Excitement heating up over new extended-cold-weather gear
December 15, 2006
By Donna Miles
FORT GREELEY, Alaska (Army News Service, Dec. 15, 2006) - Members of the Alaska Army National Guard here are sizzling with excitement about their new cold weather gear that keeps them toasty warm even when temperatures dip to double digits below zero.
The new Generation III Extended Cold Weather Clothing System takes the latest insulating and wicking materials that have become hot tickets among skiers, snowmobile riders and other extreme-sports enthusiasts and adapting them for Soldiers operating in demanding arctic conditions, explained Maj. Joe Miley, operations officer for the Alaska Guard's 49th Missile Defense Battalion. "It's designed to work in extremely cold weather," he said.

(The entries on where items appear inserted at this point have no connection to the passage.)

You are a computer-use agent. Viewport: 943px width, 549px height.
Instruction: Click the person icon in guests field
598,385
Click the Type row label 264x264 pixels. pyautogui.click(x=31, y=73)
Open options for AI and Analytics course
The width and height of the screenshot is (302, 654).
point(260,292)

Unit members got the new, layered system about two weeks ago, just in time for the coldest part of the season here, when the "Delta winds" bring in sustained 60-mph winds, with higher gusts, and temperatures can hit minus-60.
Those conditions make soldiering pretty demanding, explained Sgt. Seth Paul, a military policeman for the unit who patrols the Missile Defense Complex on some of those bone-chilling days. They gel up diesel fuel in vehicles and fray or split belts, freeze up weapons systems, and render radios unusable.

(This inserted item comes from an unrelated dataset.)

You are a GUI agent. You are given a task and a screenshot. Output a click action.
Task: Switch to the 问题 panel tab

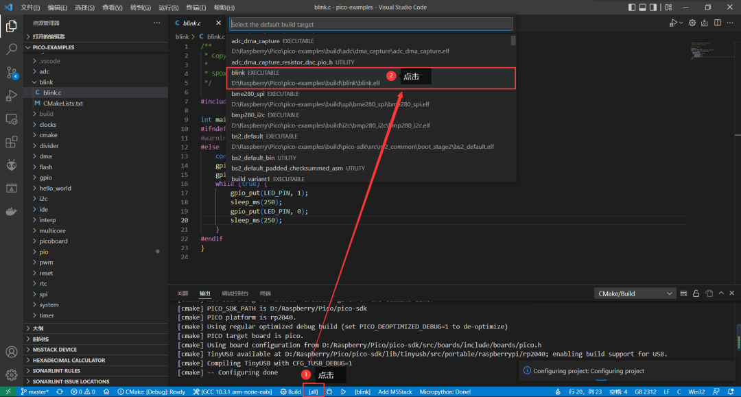[183, 293]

Such conditions can take an even bigger toll on troops, particularly those serving outside for extended periods.
The new ECWCS gear, with 12 components that can be mixed and matched depending on the conditions and how active a Soldier is, offers the critical protection Soldiers here need to do their jobs, Miley said.
The system begins with silky long underwear that's made of lightweight, moisture-wicking polyester designed to keep the wearer dry. The mid-weight shirt and pants provide light insulation during warmer days or an extra layer in colder conditions.
The hands-down favorite piece of gear among the Guardsmen here, the green fleece jacket, offers a snuggly replacement for the Army's heavy black fleece jacket. "It's lighter and warmer, and it's modeled after animal fur," Paul said.
On colder days, Soldiers can top the fleece with a lightweight, waterproof windbreaker or a breathable, soft shell set designed for cold, rainy ways. A waterproof layer offers even more protection in prolonged, hard rain. During the coldest days, troops can add a puffy, extreme-cold-weather parka with high-tech insulation quilted into it and matching pants that zip over other layers in the system.
After two weeks wearing the new gear, the Alaska Guardsmen here give it a unanimous thumbs-up. "I love it. It's comfortable as pajamas, but still looks really professional," said Sgt. Katja Paul, an MP who makes up half of one of the husband-wife teams within the 49th Missile Defense Battalion here.
"It's easy to take care of. You wash it and dry it, and you're ready to go," she said. "And the real beauty of it is that the whole system can be easily folded up and put in your rucksack."
Spc. Anthony Montoya, a battalion communications operator, touted the new gear's breathability, even during heavy activity. "It works well on the range. It's comfortable and lets you move around, but it's still light and compressible," he said.
Seth Paul admitted to putting the new gear to the test "on Army time and off Army time," including snowboarding in his off-duty hours. "It's great stuff," he said. "You can get it soaking wet on the outside and it still keeps you warm and dry."
The new ECWCS gear is slated for initial fielding to the Army in about a year, but the 49th Missile Defense Battalion and a few other units received it ahead of schedule, based on their mission. The Fort Drum, N.Y.-based 10th Mountain Division received it in 2005, in time for its deployment to Afghanistan.
Lt. Col. Christopher Cavoli, commander of the division's 1st Battalion, 32nd Infantry Regiment, offered the new system his highest praises after seeing its effectiveness in Operation Mountain Lion in the spring.
"During Operation Mountain Lion, I found myself praying for bad weather -- the first time in my military career I was actually begging for a cold front to come through," he said. "I knew my Soldiers could handle it and the enemy couldn't.
"The ECWCS allowed my men to outlast the enemy on their own terrain," Cavoli said. "When the enemy was forced out of the mountains due to the bitter cold to take shelter, that's when we got them."